I've about had it with my mom. EVERY time I talk to her recently, she slips a comment into the conversation along the lines of "Well, you're so narrow- minded" or "You're a control freak" etc. and it's REALLY starting to hurt my feelings.
I feel like she's saying these things because we're not planning the wedding the way she would plan it. She wanted us to do something at a super manicured garden with no personality (where one of her friends' daughters got married) and in pastel colors. What's we're actually doing is a vintagey sort of picnic on a 40 acre farm with a barn in oranges and teals.
I haven't really consulted her about a whole lot- When I was trying to get her involved with the planning process in the beginning, all she was suggesting was super traditional/ garden party-ish things that I admittedly shot down because that's just not who the FI and I are or what we wanted.

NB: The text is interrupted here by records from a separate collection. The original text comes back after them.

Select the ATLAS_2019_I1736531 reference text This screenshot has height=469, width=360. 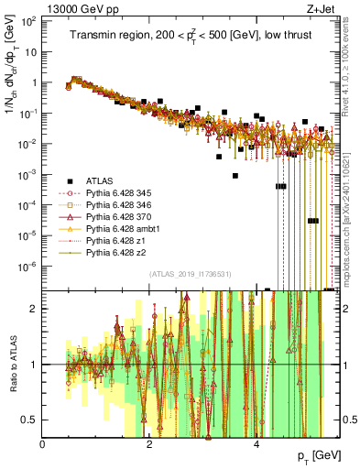click(x=191, y=273)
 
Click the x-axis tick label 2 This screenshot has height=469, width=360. click(x=150, y=442)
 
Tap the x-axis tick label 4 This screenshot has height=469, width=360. click(x=256, y=442)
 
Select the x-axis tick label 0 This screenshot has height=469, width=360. click(x=43, y=442)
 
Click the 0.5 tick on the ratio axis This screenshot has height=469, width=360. click(x=32, y=420)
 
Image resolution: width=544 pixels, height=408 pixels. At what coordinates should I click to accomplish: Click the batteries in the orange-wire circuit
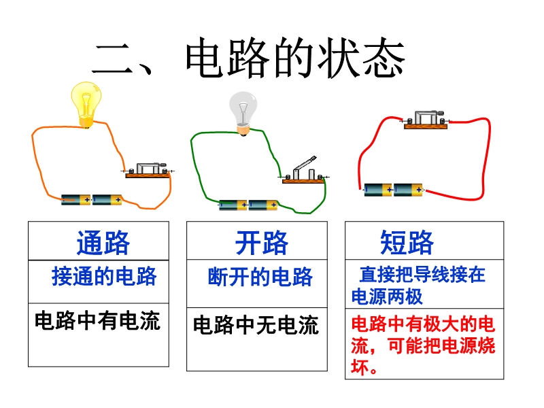[x=92, y=200]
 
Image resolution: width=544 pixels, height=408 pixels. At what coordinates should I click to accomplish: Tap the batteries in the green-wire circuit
[x=249, y=205]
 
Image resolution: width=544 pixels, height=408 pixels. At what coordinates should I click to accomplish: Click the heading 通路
[x=103, y=242]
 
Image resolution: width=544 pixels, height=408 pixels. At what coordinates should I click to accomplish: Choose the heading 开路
[x=262, y=242]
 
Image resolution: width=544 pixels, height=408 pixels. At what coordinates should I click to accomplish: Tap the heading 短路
[x=407, y=242]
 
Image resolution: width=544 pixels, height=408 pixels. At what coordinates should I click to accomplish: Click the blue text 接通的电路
[x=104, y=276]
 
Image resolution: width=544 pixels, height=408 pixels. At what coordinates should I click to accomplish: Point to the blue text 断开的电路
[x=260, y=277]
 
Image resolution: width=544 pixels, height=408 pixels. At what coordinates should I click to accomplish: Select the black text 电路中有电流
[x=97, y=320]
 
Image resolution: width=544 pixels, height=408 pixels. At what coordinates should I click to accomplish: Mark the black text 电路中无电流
[x=256, y=325]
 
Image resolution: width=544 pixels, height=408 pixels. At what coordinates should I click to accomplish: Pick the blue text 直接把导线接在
[x=422, y=275]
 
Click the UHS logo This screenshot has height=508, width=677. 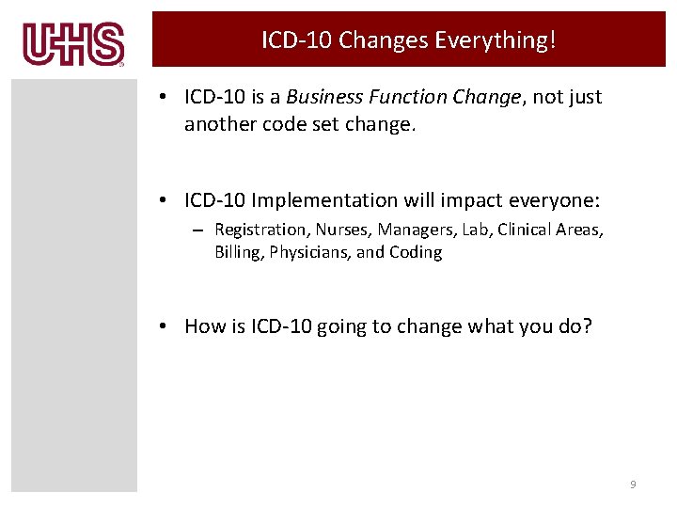pos(73,44)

I've tried to get her involved with specific jobs- setting up the catering, which she half assed so we had to follow up and take care of. I think she sees that as being control freaky, but I see it as wanting to make sure we have food at the wedding since she didn't get a contract signed.
I've given her a crafty project (crochet 18 doilies for centerpieces), and she's asked for more projects but she hasn't finished the one that she has. I asked her to do the doilies in September, and I think she's managed to do 2. It's not like they're taking that long- She says she can finish one in about 2 hours. I think that she thinks that I'm hoarding all the projects for myself because I trust no one else to do them- In actuallity, I'm doing so much because I'm afraid to rely on her and her falling through.

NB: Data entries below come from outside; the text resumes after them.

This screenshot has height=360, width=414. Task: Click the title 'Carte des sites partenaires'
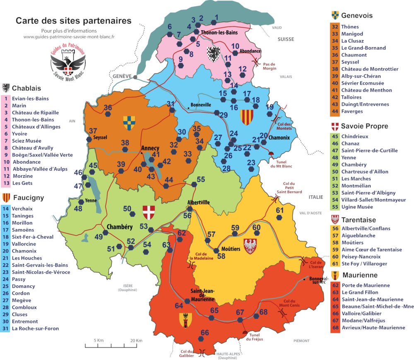click(73, 20)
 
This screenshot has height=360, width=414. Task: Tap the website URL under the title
click(69, 36)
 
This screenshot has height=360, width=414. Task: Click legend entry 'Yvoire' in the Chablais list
click(19, 134)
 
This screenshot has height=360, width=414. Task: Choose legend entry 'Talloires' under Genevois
click(351, 97)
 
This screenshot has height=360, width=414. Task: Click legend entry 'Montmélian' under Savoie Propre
click(356, 186)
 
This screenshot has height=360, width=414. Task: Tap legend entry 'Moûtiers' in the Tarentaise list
click(352, 242)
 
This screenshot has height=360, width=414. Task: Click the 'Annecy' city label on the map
click(150, 147)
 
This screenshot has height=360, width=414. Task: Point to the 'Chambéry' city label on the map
click(119, 227)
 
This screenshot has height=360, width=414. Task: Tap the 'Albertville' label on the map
click(198, 202)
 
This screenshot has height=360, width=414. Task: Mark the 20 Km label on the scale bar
click(136, 340)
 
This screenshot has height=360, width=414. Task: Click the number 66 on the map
click(205, 333)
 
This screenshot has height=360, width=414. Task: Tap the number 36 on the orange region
click(108, 108)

I guess I'm just sad that she isn't as into our ideas and percieves it as me being stubborn. My FI has pointed out that she has always tried to infantalize me so that she probably sees my opinions/ what I want as teenage stubborness. Except, you know- I'm 30.

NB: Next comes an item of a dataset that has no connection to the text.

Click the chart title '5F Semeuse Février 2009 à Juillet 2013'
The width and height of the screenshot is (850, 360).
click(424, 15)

And really, this is kind of the tip of the iceberg with her- At one point she was trying to buy a floor length, chiffony, super age inappropriate, so-barely-pink-it-was-practically-white dress to wear to the wedding. She was upset that she couldn't invite EVERYONE she knows (a ton of people from her church that FI and I have never even met), and actually tried to justify it by telling me that the wedding just wasn't about me and FI but about the parents too (Side notes: We're trying to keep the guest list small. We don't want a bunch of strangers at our wedding. And she was allowed to invite 30 people, no questions asked about them). When she couldn't invite the 50+ church people, she wanted to have an engagement party at the church with them instead and didn't understand why I thought that was wildly inappropriate. She got pissy about FMIL having to had a few more forgotten family memebers after I had asked for their lists. She's super upset that I'm not spending wedding day eve with her, even though she rented a house for OOT relatives and her and my dad that isn't big enough for me to stay at- She wants me to sleep on the floor the night before my wedding with my MOH.
I don't know. I'm just tired of needing a glass of wine on standby every time I have a phone call with her. I guess I was just expecting her to be more helpful in this process rather than pissy, hurtful, and kind of oblivious.
Is there anything I can do, or should I just stock up on wine and ride it out?